## REQUIREMENT
Word for word, restate the line containing "The image size is (256, 149)." and all the lines that come after it in the entries below. Include nothing from before it.

## RECORD SET

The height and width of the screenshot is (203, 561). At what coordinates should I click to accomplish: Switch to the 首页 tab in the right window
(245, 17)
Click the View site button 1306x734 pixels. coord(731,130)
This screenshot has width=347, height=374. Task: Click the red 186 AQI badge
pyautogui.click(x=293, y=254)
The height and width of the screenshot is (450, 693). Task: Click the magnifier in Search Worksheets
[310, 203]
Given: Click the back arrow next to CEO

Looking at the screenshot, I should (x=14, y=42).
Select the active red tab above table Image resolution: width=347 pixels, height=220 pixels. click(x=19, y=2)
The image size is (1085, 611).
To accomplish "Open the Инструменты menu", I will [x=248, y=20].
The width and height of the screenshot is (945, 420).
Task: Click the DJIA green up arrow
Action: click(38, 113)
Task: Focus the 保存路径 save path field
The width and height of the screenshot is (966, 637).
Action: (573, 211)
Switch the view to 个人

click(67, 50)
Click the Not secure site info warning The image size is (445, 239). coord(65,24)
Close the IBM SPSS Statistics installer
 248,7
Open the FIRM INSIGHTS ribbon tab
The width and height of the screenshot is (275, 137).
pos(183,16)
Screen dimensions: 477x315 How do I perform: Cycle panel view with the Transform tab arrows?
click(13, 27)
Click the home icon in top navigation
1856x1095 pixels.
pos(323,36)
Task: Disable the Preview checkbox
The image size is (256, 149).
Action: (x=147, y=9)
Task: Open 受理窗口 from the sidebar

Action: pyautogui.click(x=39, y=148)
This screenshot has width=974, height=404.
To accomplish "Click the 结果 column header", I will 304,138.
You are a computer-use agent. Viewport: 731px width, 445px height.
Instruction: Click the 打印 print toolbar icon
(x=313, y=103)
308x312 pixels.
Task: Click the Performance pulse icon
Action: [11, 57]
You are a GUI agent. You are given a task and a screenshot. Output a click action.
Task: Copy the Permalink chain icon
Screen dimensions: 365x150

## PROBLEM SOLUTION
The image size is (256, 149).
Action: (x=147, y=9)
Task: Open 受理窗口 from the sidebar

Action: pyautogui.click(x=39, y=148)
This screenshot has width=974, height=404.
To accomplish "Click the 结果 column header", I will 304,138.
You are a computer-use agent. Viewport: 731px width, 445px height.
Instruction: Click the 打印 print toolbar icon
(x=313, y=103)
308x312 pixels.
Task: Click the Performance pulse icon
Action: [11, 57]
You are a GUI agent. You are given a task and a screenshot. Output a click action.
Task: Copy the Permalink chain icon
Screen dimensions: 365x150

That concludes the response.